Sunday, March 16, 2014

Gripey & Grouchy

I've been in a gripey, grouchy mood all morning. I haven't had a moment of "me time" in about a week. I'm not getting any today. Like an idiot, I went and volunteered for something this afternoon and am going to miss a chunk of my monthly write-in with the AsheNo group. I look forward to that thing, as it's one of the few writing times I get each month where I don't feel like I'm stealing time from something else.

This novel I'm writing has come to a standstill, and it has nothing to do with writer's block. I have the entire reverse outline written and am chomping at the bit to get started on the next draft.

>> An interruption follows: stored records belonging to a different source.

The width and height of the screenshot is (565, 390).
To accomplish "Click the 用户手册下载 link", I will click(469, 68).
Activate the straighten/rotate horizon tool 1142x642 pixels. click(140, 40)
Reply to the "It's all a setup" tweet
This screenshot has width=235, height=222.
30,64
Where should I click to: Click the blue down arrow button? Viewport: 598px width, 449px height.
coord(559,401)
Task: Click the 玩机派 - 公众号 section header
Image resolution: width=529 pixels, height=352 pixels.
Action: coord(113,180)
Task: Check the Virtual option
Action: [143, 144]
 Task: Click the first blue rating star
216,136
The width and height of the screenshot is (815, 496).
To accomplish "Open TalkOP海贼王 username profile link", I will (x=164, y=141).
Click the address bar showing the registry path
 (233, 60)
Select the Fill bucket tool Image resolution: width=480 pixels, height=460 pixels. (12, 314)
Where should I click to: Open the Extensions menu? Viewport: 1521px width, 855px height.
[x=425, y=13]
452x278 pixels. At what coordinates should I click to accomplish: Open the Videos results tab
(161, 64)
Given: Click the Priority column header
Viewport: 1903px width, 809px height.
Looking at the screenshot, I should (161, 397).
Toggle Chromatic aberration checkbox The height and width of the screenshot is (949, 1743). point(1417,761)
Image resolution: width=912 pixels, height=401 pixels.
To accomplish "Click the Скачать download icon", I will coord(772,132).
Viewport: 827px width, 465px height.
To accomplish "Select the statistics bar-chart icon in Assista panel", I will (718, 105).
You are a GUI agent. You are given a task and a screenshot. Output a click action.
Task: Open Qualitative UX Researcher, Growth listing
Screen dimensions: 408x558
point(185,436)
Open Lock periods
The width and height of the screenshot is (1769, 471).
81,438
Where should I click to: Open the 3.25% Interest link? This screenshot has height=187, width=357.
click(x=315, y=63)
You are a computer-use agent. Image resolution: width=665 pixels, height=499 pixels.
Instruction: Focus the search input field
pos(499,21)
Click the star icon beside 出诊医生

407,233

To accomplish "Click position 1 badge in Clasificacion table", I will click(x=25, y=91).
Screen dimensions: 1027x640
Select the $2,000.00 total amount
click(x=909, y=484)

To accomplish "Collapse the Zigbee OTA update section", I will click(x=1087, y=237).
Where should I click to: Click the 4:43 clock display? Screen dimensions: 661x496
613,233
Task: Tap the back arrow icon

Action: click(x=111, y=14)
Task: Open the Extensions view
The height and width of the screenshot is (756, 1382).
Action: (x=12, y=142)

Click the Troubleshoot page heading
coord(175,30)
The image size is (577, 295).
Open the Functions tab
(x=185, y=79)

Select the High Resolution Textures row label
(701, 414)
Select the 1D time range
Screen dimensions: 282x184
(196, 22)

Problem is, between errands and school cancellations and such, I haven't had a normal day of writing in over a week. So now I'm out of the zone and I hate it. Even right now I don't feel like I can work on it because I only have about ten minutes.

Whine, whine, whine. Time to list ten good things that happened this week while I wasn't writing.

1. I got to spend the day with Scout yesterday.

2. Scout and I were sitting at an outdoor cafe yesterday, and Scout was busy charming everyone. There was this one retired couple from Florida, and then these three kids who seemed between maybe fifth grade and eleventh grade. We ended up staying at the cafe for an hour an a half because Scout was making so many friends. It baffles me that such a social butterfly came from my loins.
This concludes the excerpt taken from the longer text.